Excerpts from a dataset
===============

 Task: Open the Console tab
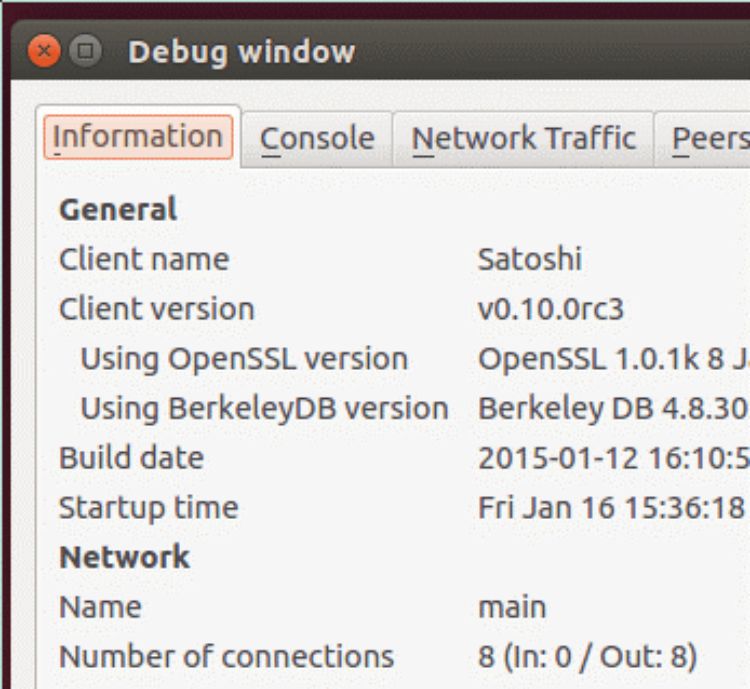[317, 138]
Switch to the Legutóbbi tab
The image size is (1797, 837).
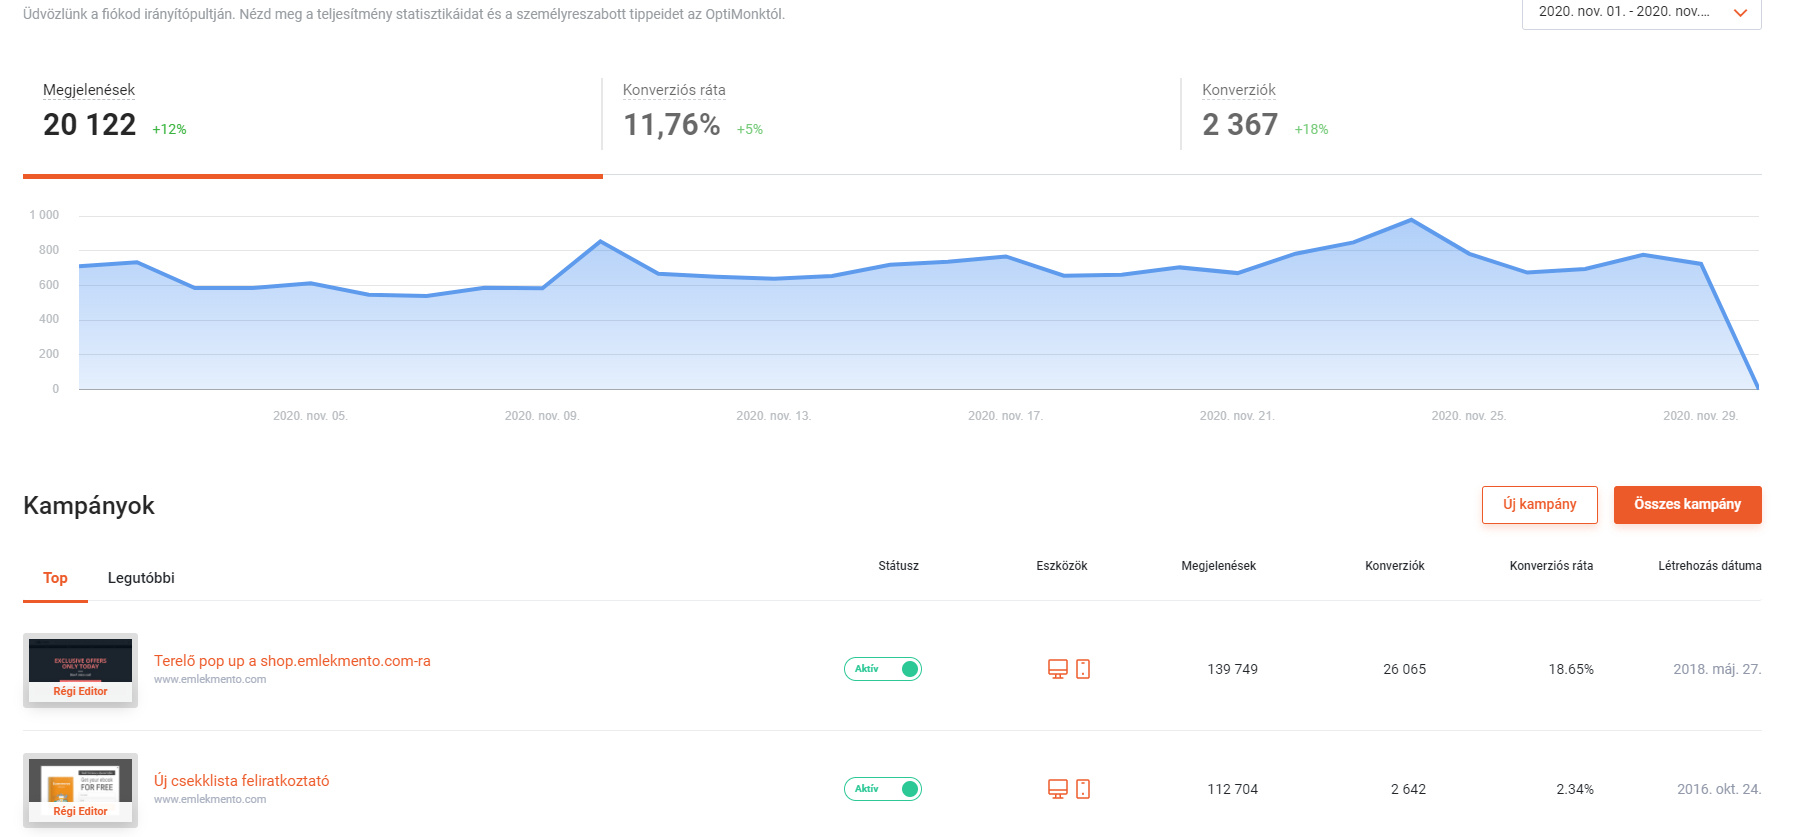pyautogui.click(x=141, y=578)
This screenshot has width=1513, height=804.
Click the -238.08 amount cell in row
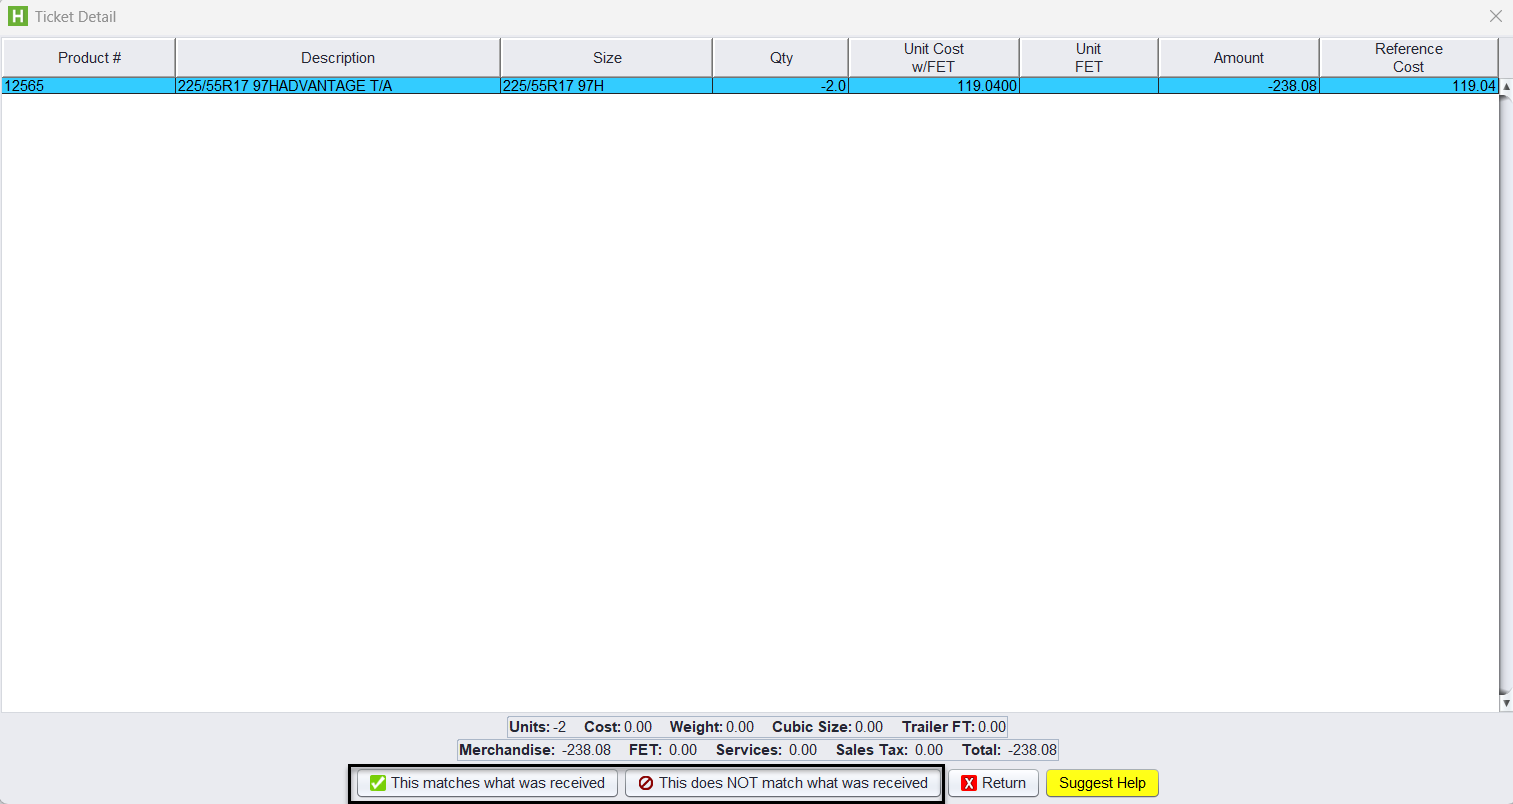(1238, 86)
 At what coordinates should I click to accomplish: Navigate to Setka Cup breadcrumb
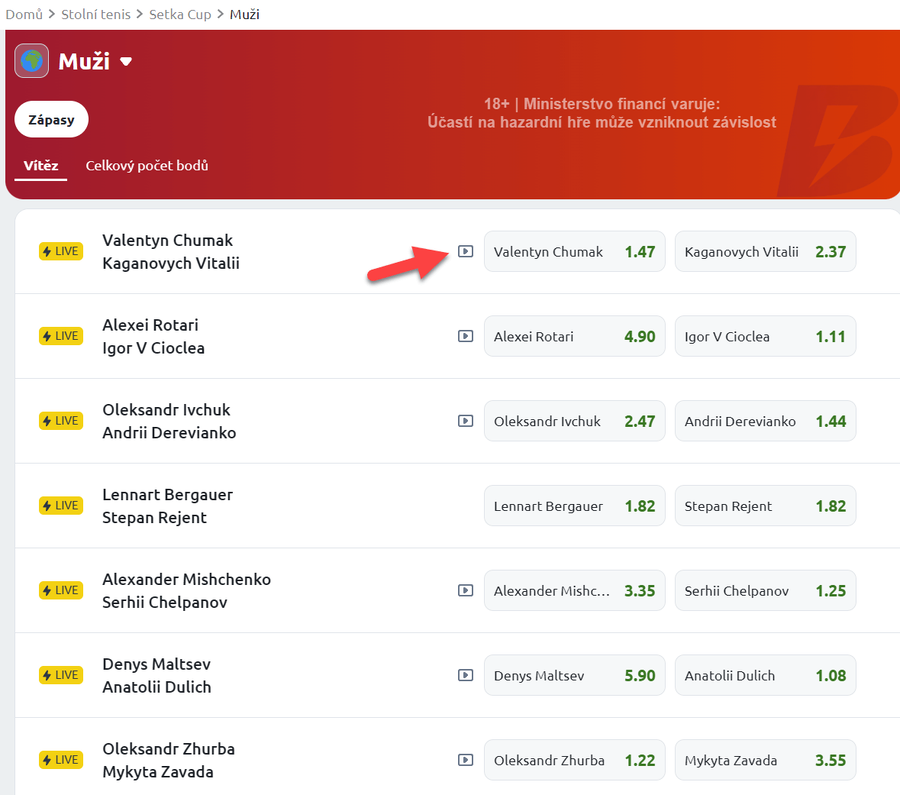pos(180,15)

===============

» YOUR ASSIGNMENT
Reproduce each entry exactly, without the pictures.

» SOLUTION TO THIS PROBLEM
 Task: Open the Console tab
[317, 138]
Switch to the Legutóbbi tab
The image size is (1797, 837).
pyautogui.click(x=141, y=578)
This screenshot has width=1513, height=804.
Click the -238.08 amount cell in row
(1238, 86)
 At what coordinates should I click to accomplish: Navigate to Setka Cup breadcrumb
pos(180,15)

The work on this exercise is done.